Because the history of India is long and complex, it is useful to memorize a simplified outline of the history of religion in India. This will serve as a context in which you can add knowledge and details as you seek to understand what Hinduism is and has been.
It might not be possible for the student in the introductory courses to memorize, even in part, the vocabulary of Sanskrit terms used in Hindu devotion and practice.
But the exploration into the history and meaning of the following terms (listed below) will enable the student to examine some of the central ideas of all four Hindi Religions, i.e. Hinduism, Buddhism, Jainism and Sikhism.
- Maya The illusory nature of our perception of reality.
- Karma The persistent consequence of our delusion.
- Samsara Birth and rebirth into Maya.
- Moksha Freedom from Samsara.
- Dharma The true teaching of true religion.
- Atman The individual soul
- Brahman The Universal Soul
- Brahmin The priest, and the priestly class
- Brahma The god of creation, often depicted with 4 heads.
- Brahmana The group of texts incorporated in the Vedas
Your study of Hinduism will soon bring you into contact with the enormous number of Hindu sacred texts. see post: Two Kinds of Religious Texts
The Vedas are central to Hinduism and are thought to have been committed to writing only 2000 years ago, after a millennium of religious practice and oral transmission.
This is a very large collection of scripture, which traditionally includes the Brahmanas and the Upanishads, and informs the majority of sacred and non-sacred texts that came after.
The Mahabharata is an ancient epic poem of over 3000 pages and contains classical stories that are often isolated as separate texts, such as the better known Bhagavad Gita.

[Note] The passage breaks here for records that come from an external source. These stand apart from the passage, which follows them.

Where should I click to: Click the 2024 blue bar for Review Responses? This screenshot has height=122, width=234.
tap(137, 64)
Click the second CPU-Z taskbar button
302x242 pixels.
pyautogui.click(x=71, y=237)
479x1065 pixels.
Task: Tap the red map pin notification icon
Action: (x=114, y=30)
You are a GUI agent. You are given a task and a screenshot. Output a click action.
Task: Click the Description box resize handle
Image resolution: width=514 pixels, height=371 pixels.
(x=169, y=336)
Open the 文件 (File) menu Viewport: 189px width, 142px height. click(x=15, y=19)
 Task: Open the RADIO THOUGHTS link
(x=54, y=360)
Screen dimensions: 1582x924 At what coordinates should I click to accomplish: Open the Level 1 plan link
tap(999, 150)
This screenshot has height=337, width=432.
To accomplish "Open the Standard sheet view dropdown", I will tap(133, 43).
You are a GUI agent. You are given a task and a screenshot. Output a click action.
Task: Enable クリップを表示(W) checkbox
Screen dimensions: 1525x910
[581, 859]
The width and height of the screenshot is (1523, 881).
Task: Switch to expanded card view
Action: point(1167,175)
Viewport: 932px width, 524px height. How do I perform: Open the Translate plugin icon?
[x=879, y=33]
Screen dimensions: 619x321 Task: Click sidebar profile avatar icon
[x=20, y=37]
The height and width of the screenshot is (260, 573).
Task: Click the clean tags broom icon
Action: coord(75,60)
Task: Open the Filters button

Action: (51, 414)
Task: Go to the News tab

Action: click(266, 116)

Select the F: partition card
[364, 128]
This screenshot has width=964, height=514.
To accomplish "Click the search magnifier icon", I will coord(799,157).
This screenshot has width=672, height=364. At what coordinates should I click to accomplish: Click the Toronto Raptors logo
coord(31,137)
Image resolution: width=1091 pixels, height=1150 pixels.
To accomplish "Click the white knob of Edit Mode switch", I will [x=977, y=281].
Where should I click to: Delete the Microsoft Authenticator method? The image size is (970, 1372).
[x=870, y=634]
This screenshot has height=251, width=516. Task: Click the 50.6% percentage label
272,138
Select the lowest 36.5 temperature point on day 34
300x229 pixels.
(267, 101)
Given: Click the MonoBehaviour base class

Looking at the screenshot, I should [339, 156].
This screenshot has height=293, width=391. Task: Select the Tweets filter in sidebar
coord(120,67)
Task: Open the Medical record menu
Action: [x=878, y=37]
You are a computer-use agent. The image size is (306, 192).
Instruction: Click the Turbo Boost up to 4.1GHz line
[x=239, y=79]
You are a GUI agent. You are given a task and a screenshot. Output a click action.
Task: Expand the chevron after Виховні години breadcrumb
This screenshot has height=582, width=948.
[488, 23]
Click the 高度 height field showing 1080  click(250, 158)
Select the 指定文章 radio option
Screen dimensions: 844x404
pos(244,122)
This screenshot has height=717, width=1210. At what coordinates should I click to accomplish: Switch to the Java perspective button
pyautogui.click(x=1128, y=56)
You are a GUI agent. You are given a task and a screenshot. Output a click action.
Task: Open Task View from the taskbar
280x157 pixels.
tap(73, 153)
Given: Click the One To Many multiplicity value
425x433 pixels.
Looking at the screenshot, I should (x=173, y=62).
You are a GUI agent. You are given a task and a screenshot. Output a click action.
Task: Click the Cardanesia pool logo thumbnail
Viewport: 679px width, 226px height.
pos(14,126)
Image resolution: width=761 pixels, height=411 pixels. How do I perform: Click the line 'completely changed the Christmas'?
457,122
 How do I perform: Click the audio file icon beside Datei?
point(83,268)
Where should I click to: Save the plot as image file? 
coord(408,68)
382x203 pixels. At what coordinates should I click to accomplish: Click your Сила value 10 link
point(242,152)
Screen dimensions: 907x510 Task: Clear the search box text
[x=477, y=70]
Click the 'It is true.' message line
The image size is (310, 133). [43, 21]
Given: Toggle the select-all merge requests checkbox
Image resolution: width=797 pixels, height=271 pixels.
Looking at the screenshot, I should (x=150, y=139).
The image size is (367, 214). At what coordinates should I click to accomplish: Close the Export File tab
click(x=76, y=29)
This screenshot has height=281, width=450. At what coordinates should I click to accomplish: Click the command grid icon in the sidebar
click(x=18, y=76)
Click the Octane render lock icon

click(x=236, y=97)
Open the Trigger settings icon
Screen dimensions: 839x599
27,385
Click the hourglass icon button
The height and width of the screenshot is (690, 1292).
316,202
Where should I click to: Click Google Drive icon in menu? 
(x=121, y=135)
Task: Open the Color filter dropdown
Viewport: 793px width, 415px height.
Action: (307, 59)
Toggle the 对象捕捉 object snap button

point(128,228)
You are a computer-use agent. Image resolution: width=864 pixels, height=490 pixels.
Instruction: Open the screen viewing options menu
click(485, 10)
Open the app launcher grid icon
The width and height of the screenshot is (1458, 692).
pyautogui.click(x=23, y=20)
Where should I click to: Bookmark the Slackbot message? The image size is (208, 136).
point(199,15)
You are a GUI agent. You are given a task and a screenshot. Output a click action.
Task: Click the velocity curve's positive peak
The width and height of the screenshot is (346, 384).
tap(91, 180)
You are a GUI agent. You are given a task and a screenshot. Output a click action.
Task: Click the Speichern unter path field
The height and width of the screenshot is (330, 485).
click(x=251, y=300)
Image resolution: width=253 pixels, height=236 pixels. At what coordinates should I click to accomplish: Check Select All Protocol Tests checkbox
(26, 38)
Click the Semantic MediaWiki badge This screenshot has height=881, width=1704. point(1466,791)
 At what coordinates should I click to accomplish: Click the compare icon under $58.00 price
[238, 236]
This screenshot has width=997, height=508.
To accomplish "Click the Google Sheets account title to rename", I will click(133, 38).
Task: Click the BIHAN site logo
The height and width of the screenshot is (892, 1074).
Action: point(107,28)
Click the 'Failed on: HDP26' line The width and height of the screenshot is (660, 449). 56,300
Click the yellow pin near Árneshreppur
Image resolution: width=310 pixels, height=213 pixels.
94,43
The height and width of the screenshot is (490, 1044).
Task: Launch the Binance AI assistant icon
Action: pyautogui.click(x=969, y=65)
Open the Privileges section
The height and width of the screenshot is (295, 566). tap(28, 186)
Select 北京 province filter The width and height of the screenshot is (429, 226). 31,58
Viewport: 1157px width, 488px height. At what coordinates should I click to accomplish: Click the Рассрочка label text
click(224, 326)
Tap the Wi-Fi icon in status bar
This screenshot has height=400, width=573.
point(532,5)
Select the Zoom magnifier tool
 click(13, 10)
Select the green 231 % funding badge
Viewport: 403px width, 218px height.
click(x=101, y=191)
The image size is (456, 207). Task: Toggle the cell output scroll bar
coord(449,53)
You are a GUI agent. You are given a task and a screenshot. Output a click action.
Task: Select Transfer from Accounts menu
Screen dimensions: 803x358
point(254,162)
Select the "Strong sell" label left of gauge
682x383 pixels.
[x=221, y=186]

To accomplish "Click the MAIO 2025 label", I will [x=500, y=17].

Among other texts of Hinduism are the Puranas, which comprise dozens of texts concerned with specific gods and their cults, the Sutras, which are instructional texts on many different themes, the seven books of the Ramayana, the Laws of Manu, and the vast collection of customs and laws called Dharmashastras.
The adherent of Hinduism sees their religion as the original religion of India, but we must keep in mind that the many beliefs and practices we call Hinduism have coexisted for centuries with Jainism, Buddhism, Zoroastrianism, Islam and Sikhism.